EXERCISE MATERIALS:
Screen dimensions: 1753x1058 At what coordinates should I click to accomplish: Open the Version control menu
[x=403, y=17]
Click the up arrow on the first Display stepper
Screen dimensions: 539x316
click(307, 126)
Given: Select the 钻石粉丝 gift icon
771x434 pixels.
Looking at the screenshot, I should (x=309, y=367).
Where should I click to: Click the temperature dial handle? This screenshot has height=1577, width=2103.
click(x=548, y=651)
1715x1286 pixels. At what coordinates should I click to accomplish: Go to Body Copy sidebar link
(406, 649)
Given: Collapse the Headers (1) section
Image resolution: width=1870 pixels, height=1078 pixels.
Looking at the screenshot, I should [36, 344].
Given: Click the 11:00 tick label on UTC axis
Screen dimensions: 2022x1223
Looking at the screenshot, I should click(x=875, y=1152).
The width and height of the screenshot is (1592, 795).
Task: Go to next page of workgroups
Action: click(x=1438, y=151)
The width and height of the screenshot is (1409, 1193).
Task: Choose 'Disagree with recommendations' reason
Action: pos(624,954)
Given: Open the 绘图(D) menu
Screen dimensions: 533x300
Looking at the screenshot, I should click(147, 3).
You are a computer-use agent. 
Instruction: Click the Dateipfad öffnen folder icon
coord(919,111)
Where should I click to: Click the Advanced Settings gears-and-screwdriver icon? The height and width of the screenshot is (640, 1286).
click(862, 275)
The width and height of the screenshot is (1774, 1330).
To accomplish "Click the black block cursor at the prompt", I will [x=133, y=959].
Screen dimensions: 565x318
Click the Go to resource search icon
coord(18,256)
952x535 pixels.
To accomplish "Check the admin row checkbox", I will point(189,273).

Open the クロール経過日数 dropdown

ACTIVITY:
Each record above must be given again exactly.

OUTPUT FOR THIS TASK:
Screen dimensions: 1753x1058 At what coordinates should I click to accomplish: Open the Version control menu
[x=403, y=17]
Click the up arrow on the first Display stepper
Screen dimensions: 539x316
click(307, 126)
Given: Select the 钻石粉丝 gift icon
771x434 pixels.
Looking at the screenshot, I should (x=309, y=367).
Where should I click to: Click the temperature dial handle? This screenshot has height=1577, width=2103.
click(x=548, y=651)
1715x1286 pixels. At what coordinates should I click to accomplish: Go to Body Copy sidebar link
(406, 649)
Given: Collapse the Headers (1) section
Image resolution: width=1870 pixels, height=1078 pixels.
Looking at the screenshot, I should [36, 344].
Given: Click the 11:00 tick label on UTC axis
Screen dimensions: 2022x1223
Looking at the screenshot, I should click(x=875, y=1152).
The width and height of the screenshot is (1592, 795).
Task: Go to next page of workgroups
Action: click(x=1438, y=151)
The width and height of the screenshot is (1409, 1193).
Task: Choose 'Disagree with recommendations' reason
Action: pos(624,954)
Given: Open the 绘图(D) menu
Screen dimensions: 533x300
Looking at the screenshot, I should click(147, 3).
You are a computer-use agent. 
Instruction: Click the Dateipfad öffnen folder icon
coord(919,111)
Where should I click to: Click the Advanced Settings gears-and-screwdriver icon? The height and width of the screenshot is (640, 1286).
click(862, 275)
The width and height of the screenshot is (1774, 1330).
To accomplish "Click the black block cursor at the prompt", I will [x=133, y=959].
Screen dimensions: 565x318
Click the Go to resource search icon
coord(18,256)
952x535 pixels.
To accomplish "Check the admin row checkbox", I will point(189,273).

Open the クロール経過日数 dropdown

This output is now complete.